What is required: Beginning with the line that contains "Task: Open the Get help link" in the material below, print each line exactly until the line that contains "The height and width of the screenshot is (305, 427)." has been printed, then stop.

■ ■ ■ ■

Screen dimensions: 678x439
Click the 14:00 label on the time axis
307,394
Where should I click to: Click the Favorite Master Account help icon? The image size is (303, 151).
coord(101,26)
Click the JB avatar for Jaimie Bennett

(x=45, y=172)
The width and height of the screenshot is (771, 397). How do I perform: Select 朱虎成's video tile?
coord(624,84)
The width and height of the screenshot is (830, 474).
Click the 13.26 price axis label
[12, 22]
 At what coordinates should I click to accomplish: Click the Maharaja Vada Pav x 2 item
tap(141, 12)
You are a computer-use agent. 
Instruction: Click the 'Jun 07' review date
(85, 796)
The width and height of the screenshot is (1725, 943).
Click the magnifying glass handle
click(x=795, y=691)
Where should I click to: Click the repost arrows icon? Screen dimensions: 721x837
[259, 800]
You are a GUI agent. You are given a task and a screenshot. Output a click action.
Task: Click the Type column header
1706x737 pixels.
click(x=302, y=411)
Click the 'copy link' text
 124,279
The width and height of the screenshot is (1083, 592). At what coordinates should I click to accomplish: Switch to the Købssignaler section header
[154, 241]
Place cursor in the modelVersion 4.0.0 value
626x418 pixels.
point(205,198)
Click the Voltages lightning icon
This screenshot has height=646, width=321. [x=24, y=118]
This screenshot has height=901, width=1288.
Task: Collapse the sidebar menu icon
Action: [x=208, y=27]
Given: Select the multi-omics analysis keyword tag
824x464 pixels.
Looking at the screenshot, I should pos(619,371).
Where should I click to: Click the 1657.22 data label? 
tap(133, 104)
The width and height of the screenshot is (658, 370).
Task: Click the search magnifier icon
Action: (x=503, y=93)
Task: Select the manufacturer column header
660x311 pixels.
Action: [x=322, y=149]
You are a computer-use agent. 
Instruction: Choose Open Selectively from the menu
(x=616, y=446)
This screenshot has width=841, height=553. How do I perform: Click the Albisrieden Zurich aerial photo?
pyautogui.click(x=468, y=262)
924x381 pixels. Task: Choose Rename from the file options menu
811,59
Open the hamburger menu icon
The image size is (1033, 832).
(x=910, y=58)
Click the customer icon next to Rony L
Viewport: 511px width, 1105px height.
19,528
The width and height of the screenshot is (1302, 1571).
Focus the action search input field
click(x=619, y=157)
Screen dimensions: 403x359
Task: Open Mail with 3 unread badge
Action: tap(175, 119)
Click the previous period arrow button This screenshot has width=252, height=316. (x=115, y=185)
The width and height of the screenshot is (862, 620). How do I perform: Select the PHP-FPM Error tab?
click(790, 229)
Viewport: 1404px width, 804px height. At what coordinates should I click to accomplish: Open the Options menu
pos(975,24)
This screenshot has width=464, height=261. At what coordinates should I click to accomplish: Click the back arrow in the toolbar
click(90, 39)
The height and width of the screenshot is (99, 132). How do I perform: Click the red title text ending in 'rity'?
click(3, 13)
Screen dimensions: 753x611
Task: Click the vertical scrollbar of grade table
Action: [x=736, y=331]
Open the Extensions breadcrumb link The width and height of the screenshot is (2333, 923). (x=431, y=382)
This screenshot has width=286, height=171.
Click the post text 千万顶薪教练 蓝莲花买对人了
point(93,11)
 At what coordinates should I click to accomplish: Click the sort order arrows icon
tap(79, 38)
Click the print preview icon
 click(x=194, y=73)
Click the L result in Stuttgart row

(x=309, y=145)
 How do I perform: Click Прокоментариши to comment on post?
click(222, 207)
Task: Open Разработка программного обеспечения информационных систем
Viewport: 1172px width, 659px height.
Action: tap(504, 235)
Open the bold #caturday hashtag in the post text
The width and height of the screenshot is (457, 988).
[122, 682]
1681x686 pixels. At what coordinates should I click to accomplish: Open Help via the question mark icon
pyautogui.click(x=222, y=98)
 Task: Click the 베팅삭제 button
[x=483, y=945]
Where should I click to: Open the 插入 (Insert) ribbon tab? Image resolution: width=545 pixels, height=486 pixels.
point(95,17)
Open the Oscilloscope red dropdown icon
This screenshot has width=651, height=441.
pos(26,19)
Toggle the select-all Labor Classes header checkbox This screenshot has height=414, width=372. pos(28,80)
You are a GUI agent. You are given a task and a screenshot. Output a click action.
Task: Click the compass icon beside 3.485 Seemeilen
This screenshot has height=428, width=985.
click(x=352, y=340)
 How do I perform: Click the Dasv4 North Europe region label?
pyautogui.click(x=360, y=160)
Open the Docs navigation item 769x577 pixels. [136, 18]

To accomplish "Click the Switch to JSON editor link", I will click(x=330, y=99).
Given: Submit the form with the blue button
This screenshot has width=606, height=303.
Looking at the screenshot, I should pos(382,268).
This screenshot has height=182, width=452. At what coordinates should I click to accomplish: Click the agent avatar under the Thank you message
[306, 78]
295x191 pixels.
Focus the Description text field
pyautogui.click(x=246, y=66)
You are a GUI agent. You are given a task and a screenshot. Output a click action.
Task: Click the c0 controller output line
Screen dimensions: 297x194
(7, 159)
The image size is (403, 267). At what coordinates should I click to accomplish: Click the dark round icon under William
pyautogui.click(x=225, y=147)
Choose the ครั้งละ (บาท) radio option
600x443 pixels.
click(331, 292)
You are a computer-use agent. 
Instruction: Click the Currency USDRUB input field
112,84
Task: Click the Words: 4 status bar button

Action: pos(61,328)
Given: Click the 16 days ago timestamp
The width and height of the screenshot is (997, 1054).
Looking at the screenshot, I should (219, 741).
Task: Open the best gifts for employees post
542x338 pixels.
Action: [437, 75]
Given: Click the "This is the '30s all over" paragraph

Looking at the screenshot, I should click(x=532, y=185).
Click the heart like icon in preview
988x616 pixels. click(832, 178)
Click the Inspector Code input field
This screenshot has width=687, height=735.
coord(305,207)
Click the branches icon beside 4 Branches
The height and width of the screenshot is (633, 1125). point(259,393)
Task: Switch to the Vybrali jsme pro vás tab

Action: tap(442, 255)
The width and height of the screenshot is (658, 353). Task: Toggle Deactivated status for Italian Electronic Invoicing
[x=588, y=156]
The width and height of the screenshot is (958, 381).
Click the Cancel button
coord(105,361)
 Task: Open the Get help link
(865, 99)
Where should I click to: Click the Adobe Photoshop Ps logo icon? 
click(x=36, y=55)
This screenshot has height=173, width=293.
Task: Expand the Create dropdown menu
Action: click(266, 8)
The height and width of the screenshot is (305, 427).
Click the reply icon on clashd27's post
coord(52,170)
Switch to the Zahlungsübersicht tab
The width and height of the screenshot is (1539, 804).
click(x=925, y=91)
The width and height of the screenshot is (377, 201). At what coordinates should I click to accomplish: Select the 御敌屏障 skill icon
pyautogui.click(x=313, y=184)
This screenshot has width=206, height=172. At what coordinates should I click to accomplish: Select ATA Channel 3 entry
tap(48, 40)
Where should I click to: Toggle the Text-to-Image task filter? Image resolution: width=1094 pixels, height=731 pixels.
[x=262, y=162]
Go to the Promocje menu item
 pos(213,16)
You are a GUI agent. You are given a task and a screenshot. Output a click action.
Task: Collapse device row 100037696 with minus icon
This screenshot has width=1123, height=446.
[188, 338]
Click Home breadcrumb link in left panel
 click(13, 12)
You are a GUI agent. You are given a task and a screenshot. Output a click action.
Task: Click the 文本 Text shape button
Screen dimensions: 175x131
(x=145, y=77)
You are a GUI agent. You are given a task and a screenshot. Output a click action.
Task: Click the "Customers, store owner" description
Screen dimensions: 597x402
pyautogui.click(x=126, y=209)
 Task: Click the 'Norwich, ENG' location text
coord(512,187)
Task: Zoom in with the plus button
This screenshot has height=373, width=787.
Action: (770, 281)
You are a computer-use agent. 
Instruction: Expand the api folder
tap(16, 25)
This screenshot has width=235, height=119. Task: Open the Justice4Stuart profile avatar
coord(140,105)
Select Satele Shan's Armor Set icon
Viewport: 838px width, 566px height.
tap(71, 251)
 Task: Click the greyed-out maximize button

■ ■ ■ ■

Expected output:
 Task: Open the Get help link
(865, 99)
Where should I click to: Click the Adobe Photoshop Ps logo icon? 
click(x=36, y=55)
This screenshot has height=173, width=293.
Task: Expand the Create dropdown menu
Action: click(266, 8)
The height and width of the screenshot is (305, 427).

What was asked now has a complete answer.